We are in the catchment area for Waldegrave, so pretty much guaranteed a spot there, and she is on the waiting list for Surbiton. We are hoping that turns into a firm offer once the girls who get the likes of LEH, Putney, etc make their decisions.
My specific question is - do you think a middle of the pack girl would be better off at Waldegrave v Surbiton? I am guessing that she would also be middle of the pack at Waldegrave academically and towards the lower end at Surbiton. Would the private school push her harder and get better exam results out of her? Or would being in the bottom set (most likely) hit her confidence versus being middle (as worst probably)
at a state school - and somewhere like Waldegrave would be just as good with an average kid?
It doesn't seem that class sizes are all that different, just slightly smaller at Surbiton.
Obviously she still needs to get an offer from Surbiton and there are other considerations (money, distance, etc) but we are trying to evaluate the academic angle at the moment - the other issues are easier to analyse. Find it really hard to know what the relative value add is for the two schools.
Any thoughts? Thanks.
I think it's often the "middle of the pack" kids who gain the most from private education.
Do you have other choices or still waiting to hear?
I know surbiton stream for maths, not sure about anything else. Do you know?
All children gain from going to a school where progress is good or excellent for all children, top, middle or lower. If you look at any statistics on progress you nearly always find it the lower attainment cohort who make the least progress in very many schools and the PP children too. Your DD is not in this cohort.
Therefore you have a good chance in any school. So choose the one that ticks most boxes for you. A good school does not forget anyone but you have to accept some pupils will always be shining stars in the school's galaxy (it happens everywhere!!)
Thanks. That is what we are beginning to think but don't really know. No one in our broad family circle has ever gone through private education.
She has an offer at a less academic school (coed - she wants to goes to a girls' school though) and a waitlist from a comparable school but Surbiton is by far her first
choice private school. Several of her friends are going to go there (not that that should be a real factor - she will make new friends, regardless of where she goes).
A lot of success at secondary is down to work ethic and attendance. Some lower middle of the pack children in my dds classes have ended up with results on a par/better than some who outshone them at primary.
Waldegrave does do very well by its middle achievers. They score higher on this front than Orleans or Teddington. How were they are non selective other than by post code. They do have girls with behavioural problems, some of these wouldn't have got through Surbitons admissions process due to references and interview. They also have the full range of ability, where as Surbiton will be middle and high ability only
Surbiton don't interview. But they do get head teacher's report which I guess is the same thing.
Err. No. It is not the same thing. Interviews are all about conversation, fitting in and personality. References are more about school work and behaviour. I would not want a school if it is known there are disruptive pupils. In my experience independent schools are very poor at dealing with them!

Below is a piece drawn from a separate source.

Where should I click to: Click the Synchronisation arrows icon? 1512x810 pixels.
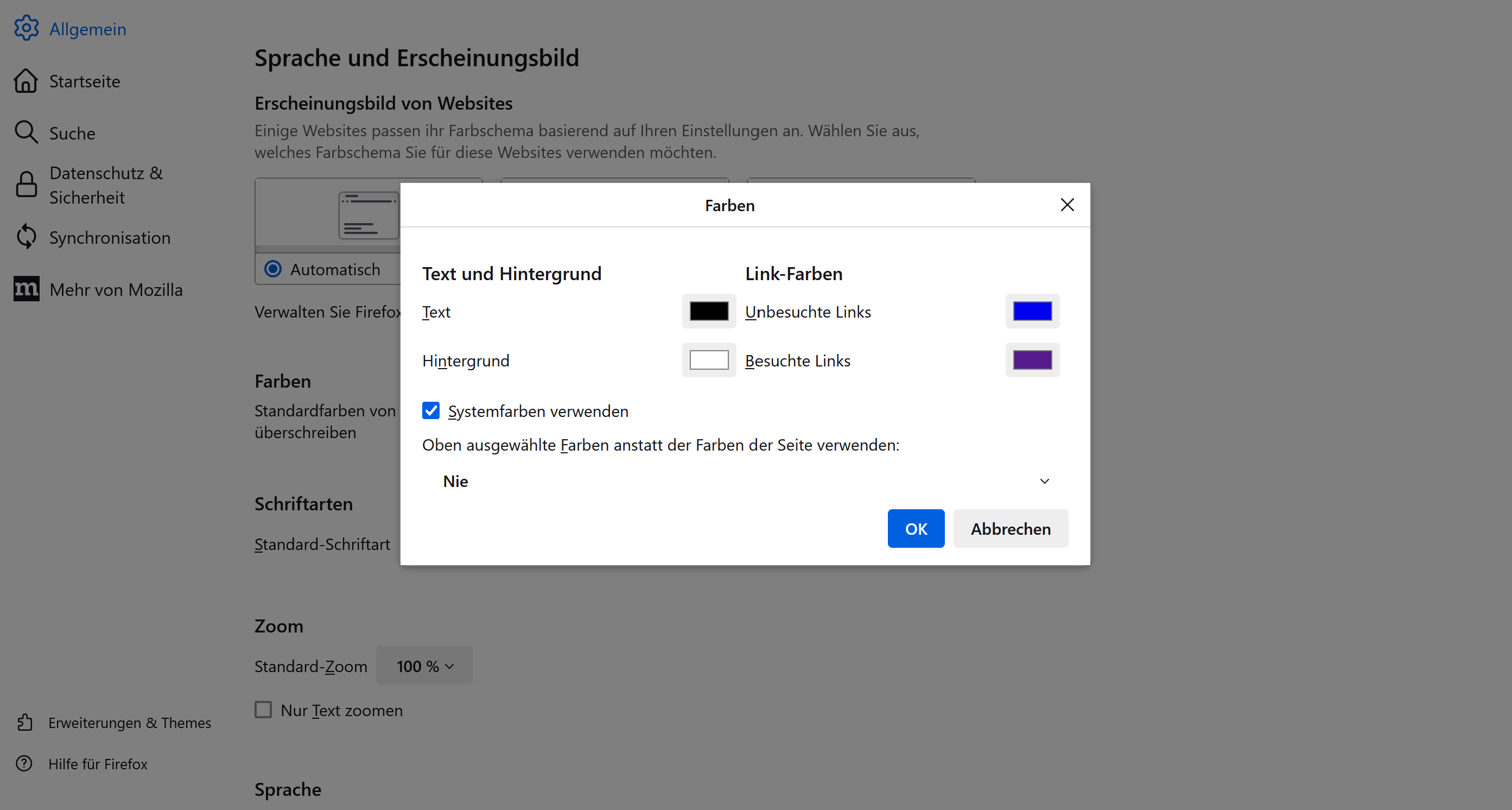[26, 237]
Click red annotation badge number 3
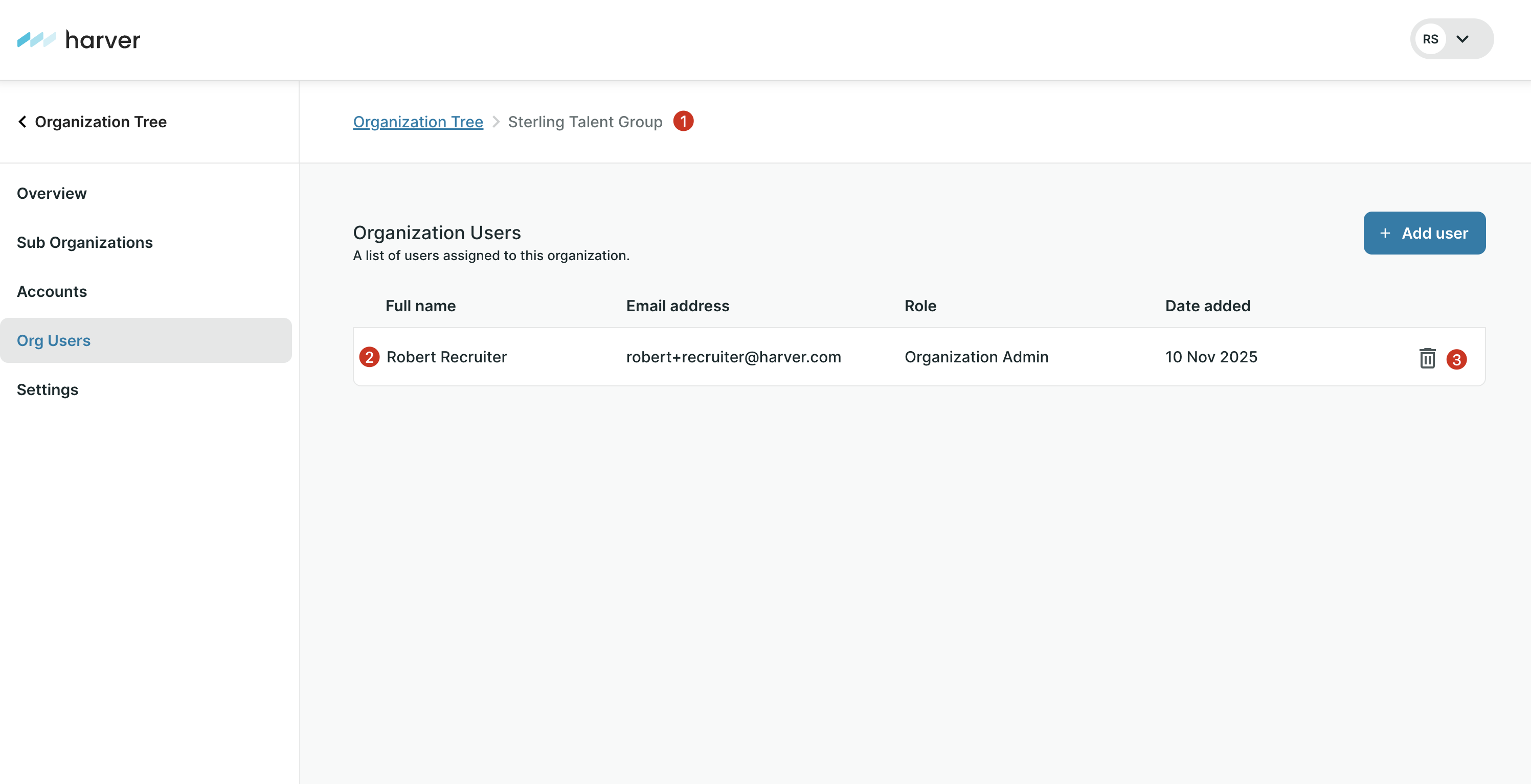The width and height of the screenshot is (1531, 784). tap(1456, 359)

I think most children have an instinct about where they fit in! Both of mine did. Much as we had desires on school A it was school B that they went to!

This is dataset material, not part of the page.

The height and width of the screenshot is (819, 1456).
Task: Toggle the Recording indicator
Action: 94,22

so which is more important?
is it an issue that surbiton don't interview?
If a school does not interview it takes a bit of angst away, that is all.
I have looked at the results at Surbiton and compared them to where my DDs went to school. The A level results at A*/A grade are more or less the same. (DD's old school is in the doldrums these days with GCSE results - no doubt new Head will try and sort that out). Lots of choice means there are academic and cheaper options elsewhere! However the school was very good and suited bright and middle of the road children very well. I think the super-bright, less so!
However, as a first time buyer (we were essentially) you need to consider what your money is actually buying. It should be a school that offers opportunities for all pupils to find their niche and make friends. A varied curriculum with a chance to explore ideas a bit further than some schools can because they have the advantage of smaller classes. A school that has a strong ethos and everyone pulls together. A school that has fun! Poker faced people put us off! Teachers that are on top of their game. A sense of purpose and a few traditions. Things that can be celebrated, eg drama, sport, music, art as well as pure academics. Good facilities but not necessarily the best of everything. As parents, feeling welcome and valued. Opportunities to go to events at school, eg carol services, drama, concerts, competitions, art displays, talks, sport, dance and a welcoming Friends Assiciation. How does the school raise money? Some are pretty demanding on that front these days! Will you fit in? Are you confident they have a policy of continual improvement or do they sit back on their laurels? Is every child valued, or are some more valued than others? Does money talk?
If Surbiton ticks the boxes for you and your DD, why not?